Over the next few weeks, you will become intimately acquainted with a theatrical work which has received widespread critical acclaim as a masterpiece of theater. The culmination of our study of the drama will be a performance of selected scenes from each drama.
Reader’s Theater:
We will be reading the plays in class in a “Reader’s Theater” setting. You will select which roles are being read by which students (and the roles will rotate daily), then you will act out the entire play as you encounter it for the first time. You will be standing and moving around a makeshift stage as you read and act. Sure, the performance will be
rough. Concentrate more on the story during the Reader’s Theater, but remember that this is a play and it is meant to be performed. When you have finished reading your section for each day (approximately one third of
the play), you will sit with your lit-circle groups and attend to the thought-provoking
questions and activities found herein.
After reading, discuss the following questions in your lit circles. Take notes on what your fellow
group members say. For homework, using your notes, write a well-developed essay which is informed
by your discussion. DO NOT answer the discussion questions in your essay; rather, use the
ideas from your discussion to craft an assertion which you can defend. Also, please do not summarize
the plot. Your essay should be a minimum of 1.5 pages typed.

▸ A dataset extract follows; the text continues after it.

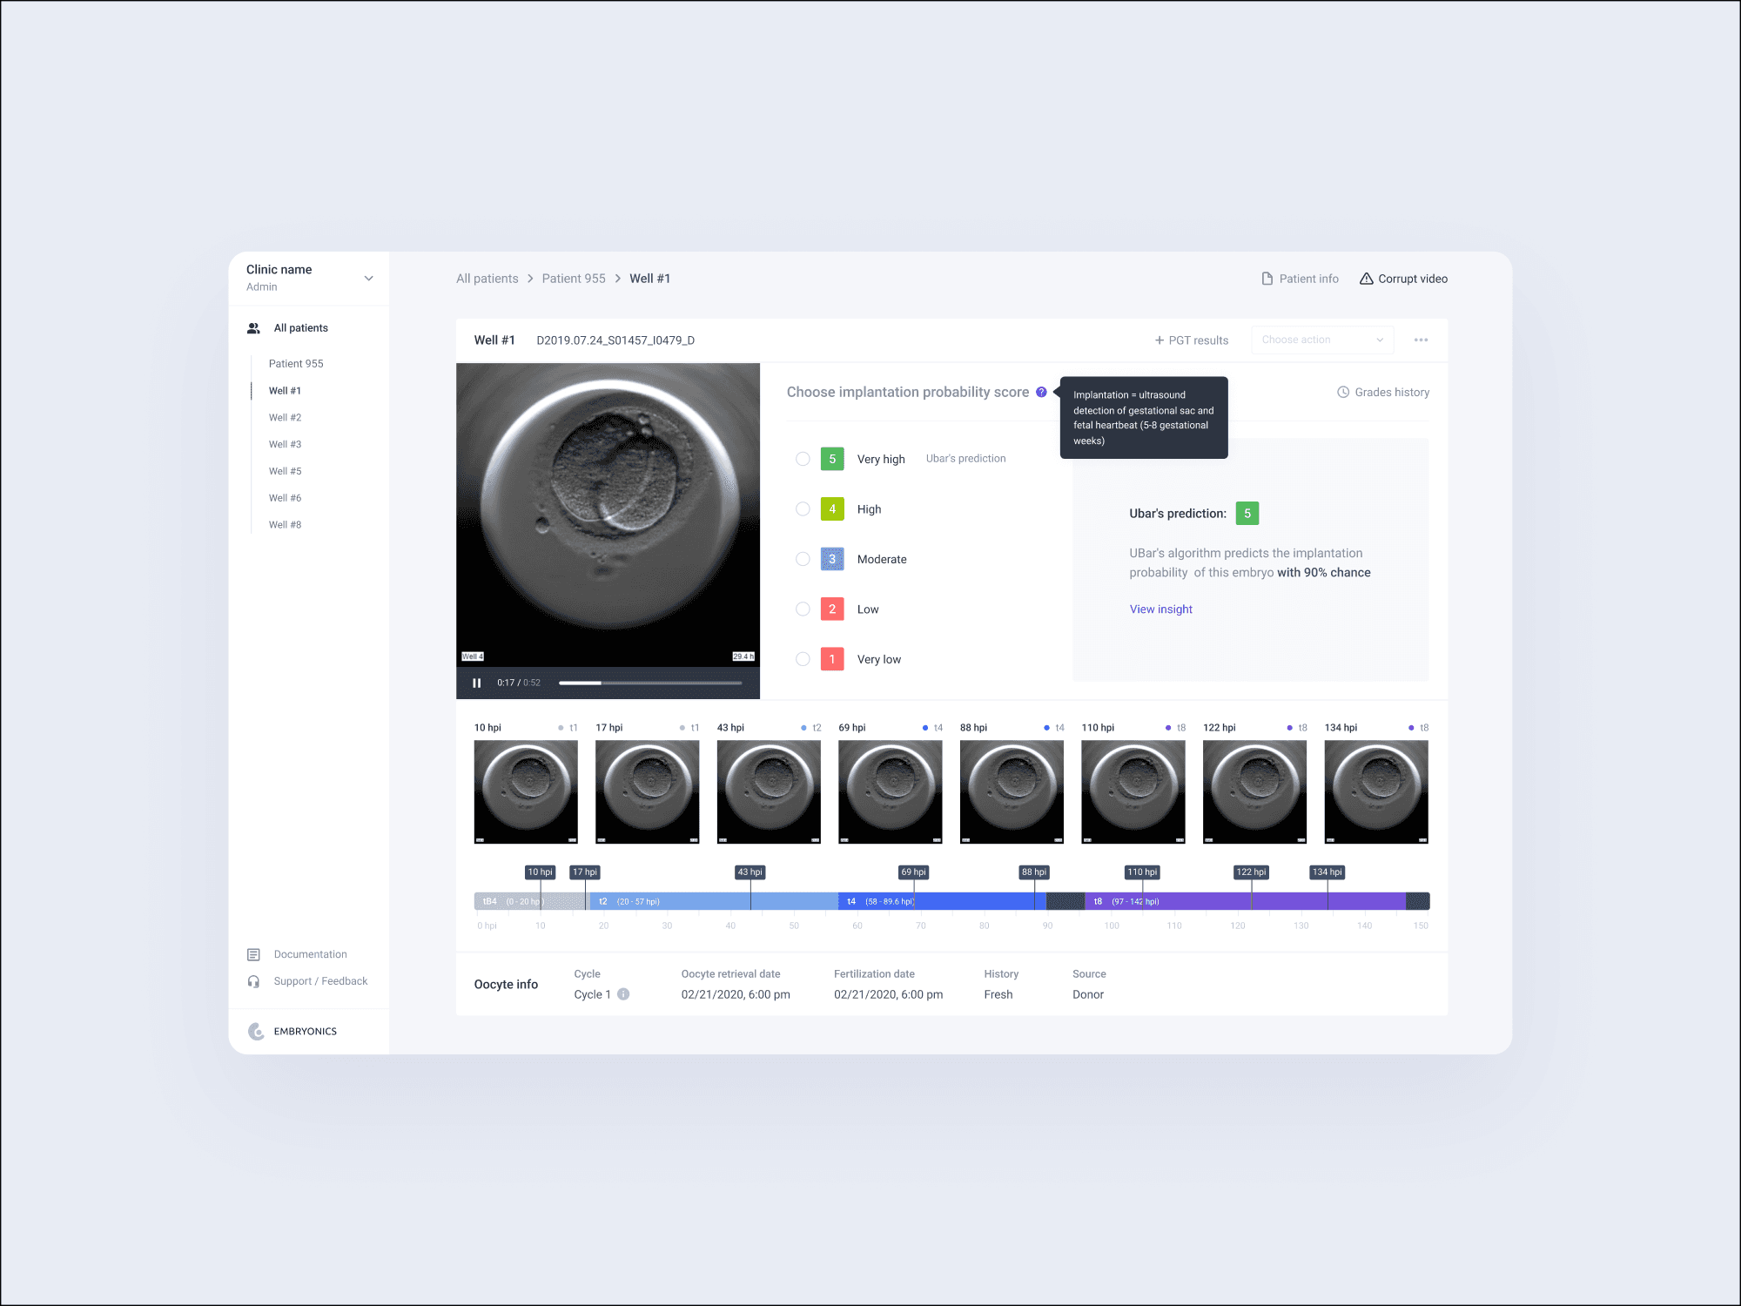Click the Corrupt video warning icon

[x=1367, y=278]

Day 1: Introduction and Plot
1. What is established in the opening scene of the play? How did the playwright establish those
things?
2. What role does setting play in the drama? How would the drama be different if the setting were
different?
3. What motivates each of the main characters? What are their hopes, dreams, desires, etc.? Do they
(hopes, dreams, etc.) differ or conflict among characters?

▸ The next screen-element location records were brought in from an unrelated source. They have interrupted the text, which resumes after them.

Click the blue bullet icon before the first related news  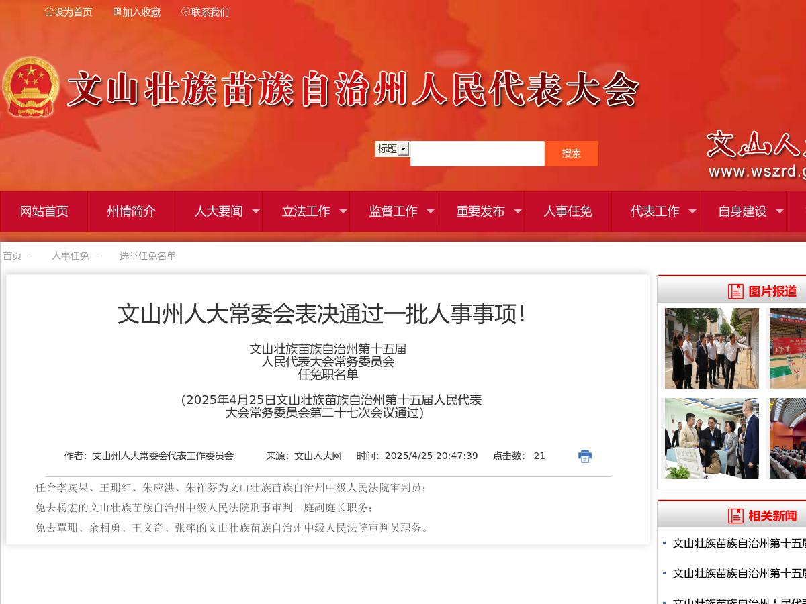click(664, 544)
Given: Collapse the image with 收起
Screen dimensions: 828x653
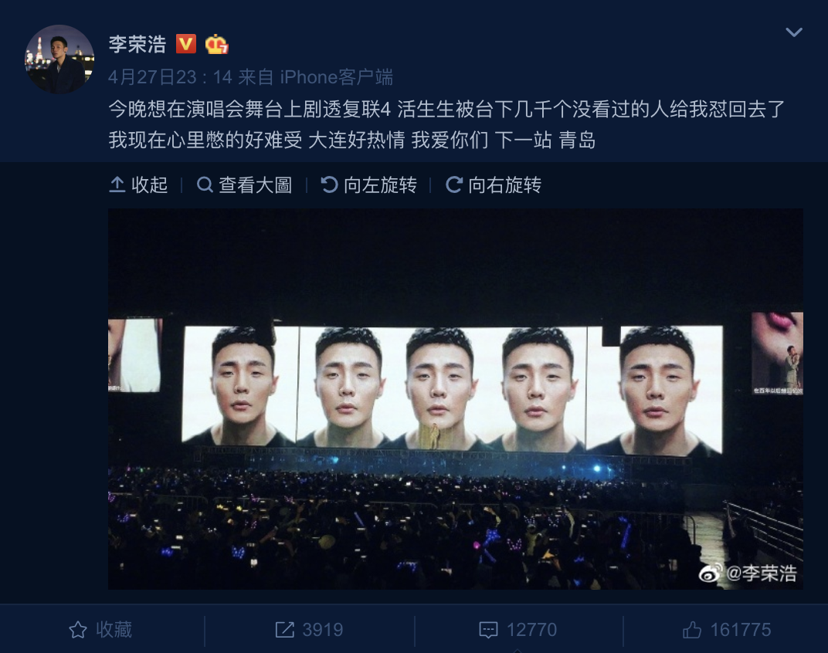Looking at the screenshot, I should pos(138,184).
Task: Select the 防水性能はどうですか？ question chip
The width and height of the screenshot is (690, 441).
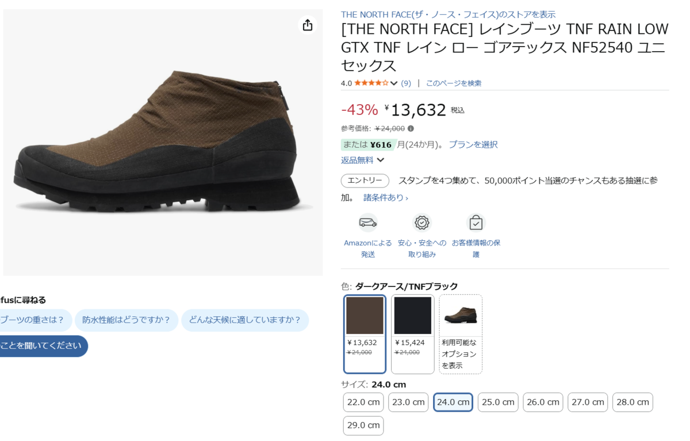Action: tap(127, 320)
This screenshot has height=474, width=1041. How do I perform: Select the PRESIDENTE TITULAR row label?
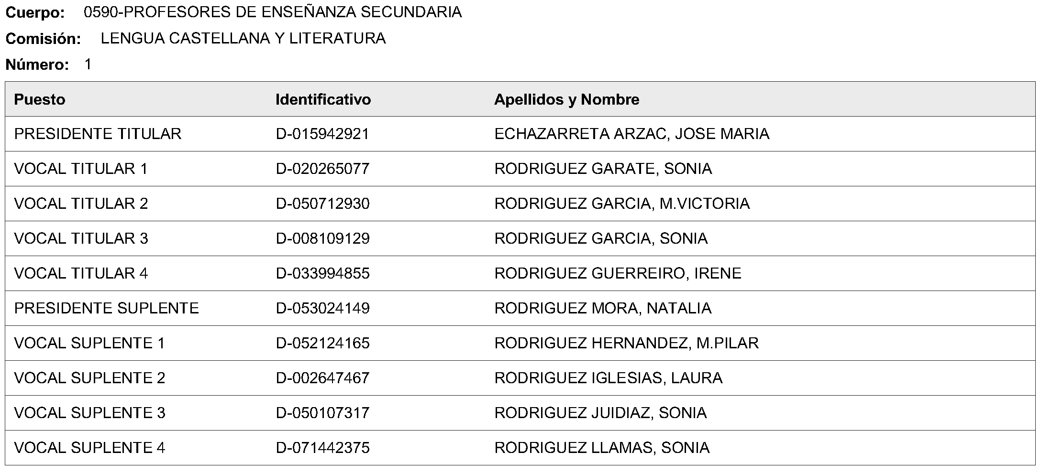point(98,134)
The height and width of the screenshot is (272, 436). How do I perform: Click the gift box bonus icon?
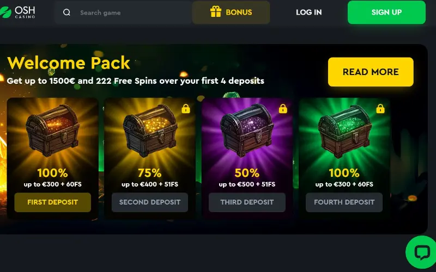point(216,12)
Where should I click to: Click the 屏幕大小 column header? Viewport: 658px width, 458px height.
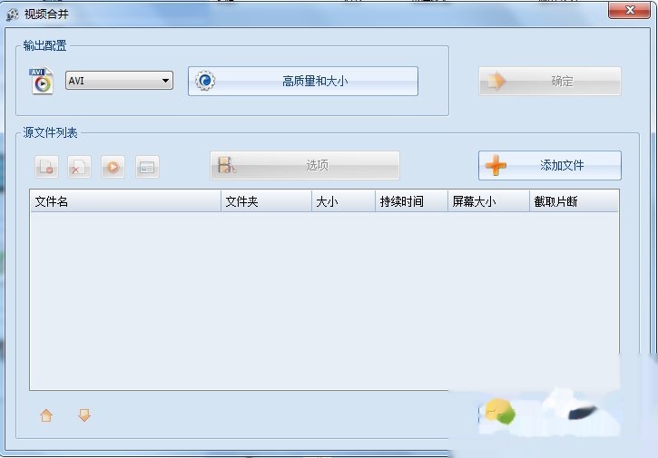(488, 201)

4. What are the essential conflicts which are introduced in the play? How might they be resolved?
What clues does the playwright provide which might foreshadow potential solutions?
Day 2: Analysis
1. What are the major dramatic events in the play and how have the characters handled those
events?
2. What motifs and/or symbols are in the play? How do you know?
3. How does the playwright establish character? How is each character distinctive?

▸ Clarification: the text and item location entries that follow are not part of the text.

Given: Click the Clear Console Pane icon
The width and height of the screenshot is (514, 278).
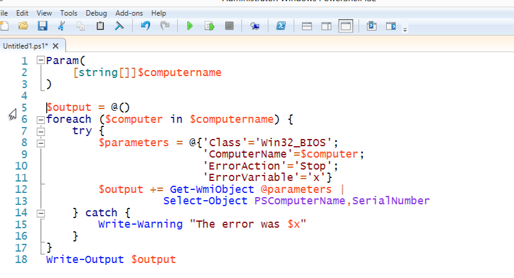Looking at the screenshot, I should tap(119, 26).
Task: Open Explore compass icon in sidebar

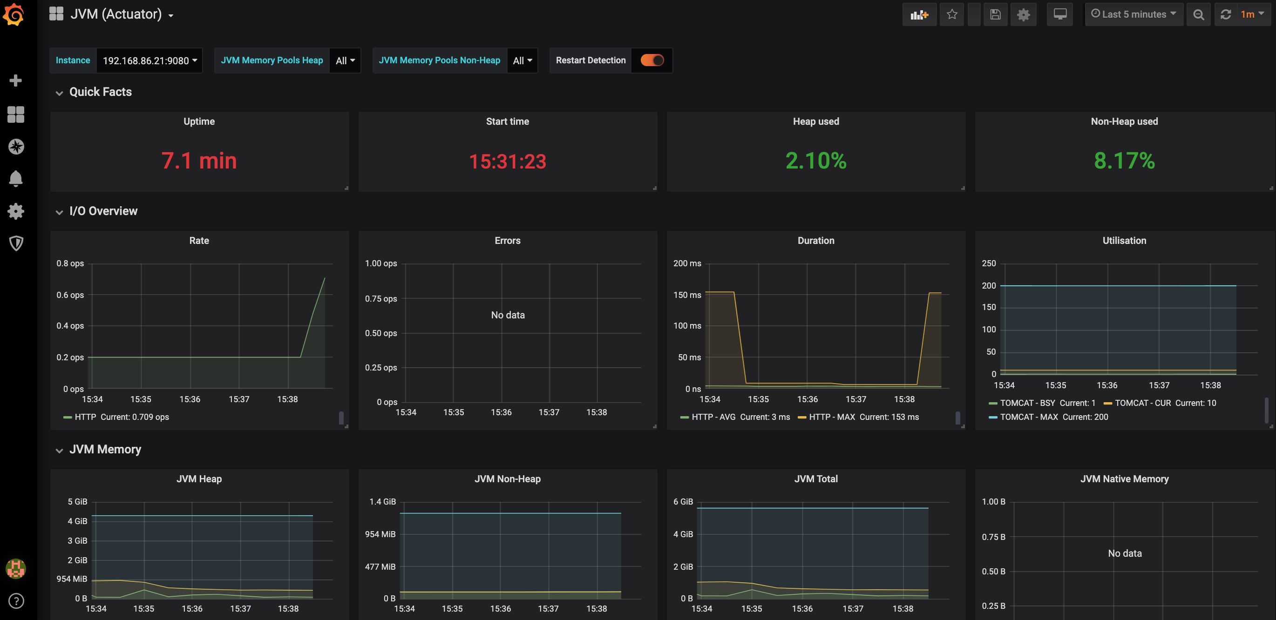Action: 16,147
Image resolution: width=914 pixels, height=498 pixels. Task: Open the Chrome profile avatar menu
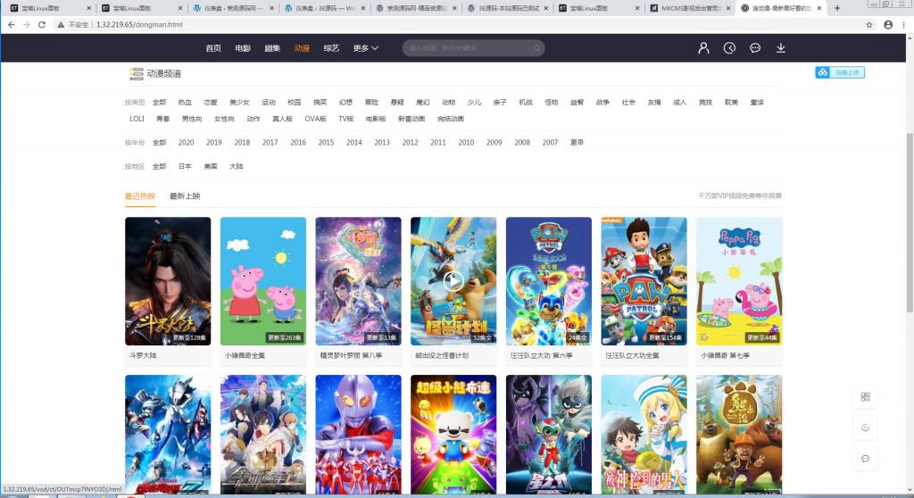pos(888,24)
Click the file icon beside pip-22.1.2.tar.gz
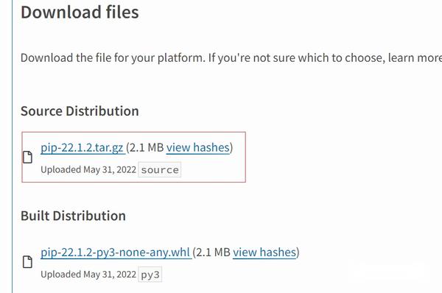The height and width of the screenshot is (293, 442). point(27,158)
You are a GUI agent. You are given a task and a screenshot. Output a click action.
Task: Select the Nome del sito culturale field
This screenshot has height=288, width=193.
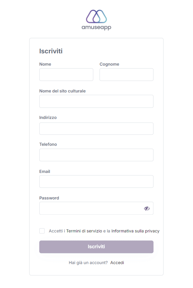96,101
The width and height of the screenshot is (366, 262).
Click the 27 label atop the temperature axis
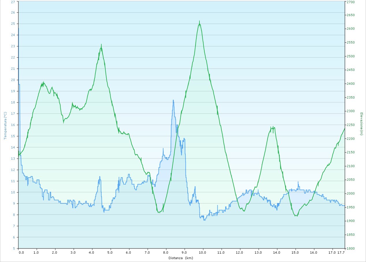[x=12, y=2]
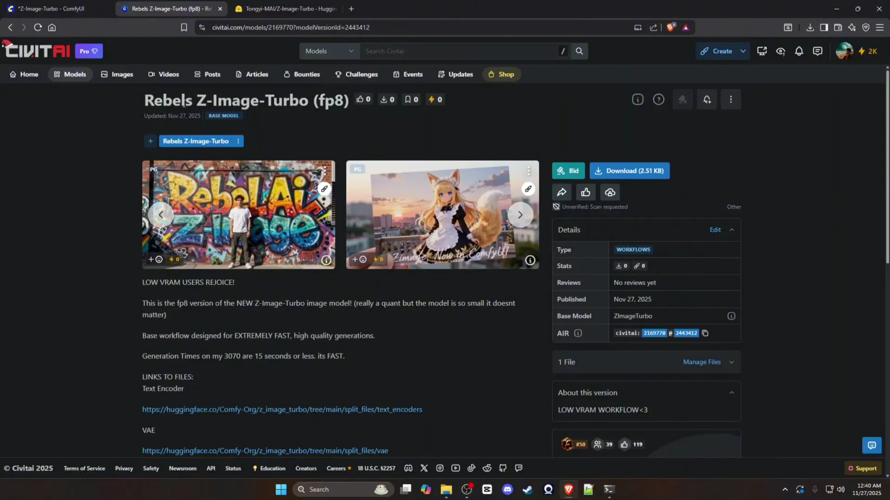Screen dimensions: 890x500
Task: Open the Models search filter dropdown
Action: (329, 51)
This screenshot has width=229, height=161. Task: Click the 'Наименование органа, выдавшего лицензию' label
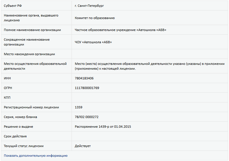point(31,18)
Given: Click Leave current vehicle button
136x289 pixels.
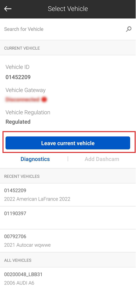Looking at the screenshot, I should [68, 143].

4. Aside from direct dialogue, how is character revealed?
Day 3: The Human Condition
1. How do the symbols, motifs, or ideas relate to the human condition? i.e. How have you seen
these things represented in other texts or media?
2. How does the play transcend the stage to comment on society?
3. Do you agree with the playwright’s assessment of the human condition?
Final Analysis:
1. Which characters were static and which were dynamic? How?
2. How did the playwright incorporate use of time to manipulate the plot?
3. How is the essential conflict resolved? Are all conflicts resolved? Were the resolutions predictable?
How?
4. In looking at the information flow, when did the audience know things that some characters
didn’t? When, if ever, was the information revealed to the other characters? Why or why not?